Page extract:
= = = = = = =
0

From the kafka faq page

In Kafka producer, a partition key can be specified to indicate the destination partition of the message. By default, a hashing-based partitioner is used to determine the partition id given the key

So all the messages with a particular key will always go to the same partition in a topic:

  1. How does the consumer know which partition the producer wrote to, so it can consume directly from that partition?
  2. If there are more producers than partitions, and multipe producers are writing to the same partition, how are the offsets ordered so that the consumers can consume messages from specific producers?
= = = = = = =
Information supplied:
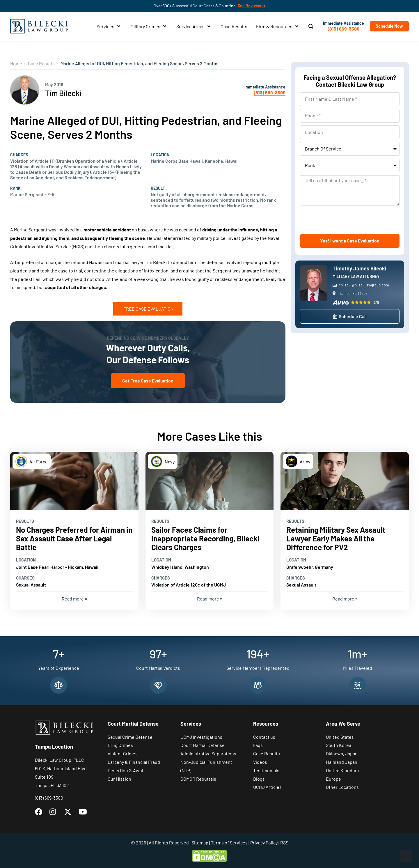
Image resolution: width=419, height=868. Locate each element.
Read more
= = = = = = =
What this exercise asks:
(a) Answer these about the Kafka partitioning text:
(i) What page is the passage quoted from?
(ii) What kind of partitioner does Kafka use by default to pick the partition id from the key?
(iii) Where do all messages with a particular key always go?
(b) Extend the Kafka partitioning text past its last line.
The data is not needed here.

Per-task outputs:
(a)
(i) The Kafka FAQ page.
(ii) A hashing-based partitioner.
(iii) To the same partition in a topic.

(b)
OneCricketeer
  • 179,855
  • 19
  • 132
  • 245
Gadam
  • 2,674
  • 8
  • 37
  • 56

2 Answers2

1

How does the consumer know which partition the producer wrote to

Doesn't need to, or at least shouldn't, as this would create a tight coupling between clients. All consumer instances should be responsible for handling all messages for the subscribed topic. While you can assign a Consumer to a list of TopicPartition instances, and you can call the methods of the DefaultPartitioner for a given key to find out what partition it would have gone to, I've personally not run across a need for that. Also, keep in mind, that Producers have full control over the partitioner.class setting, and do not need to inform Consumers about this setting.

If there are more producers than partitions, and multipe producers are writing to the same partition, how are the offsets ordered...

Number of producers or partitions doesn't matter. Batches are sequentially written to partitions. You can limit the number of batches sent at once per Producer client (and you only need one instance per application) with max.in.flight.requests, but for separate applications, you of course cannot control any ordering

so that the consumers can consume messages from specific producers?

Again, this should not be done.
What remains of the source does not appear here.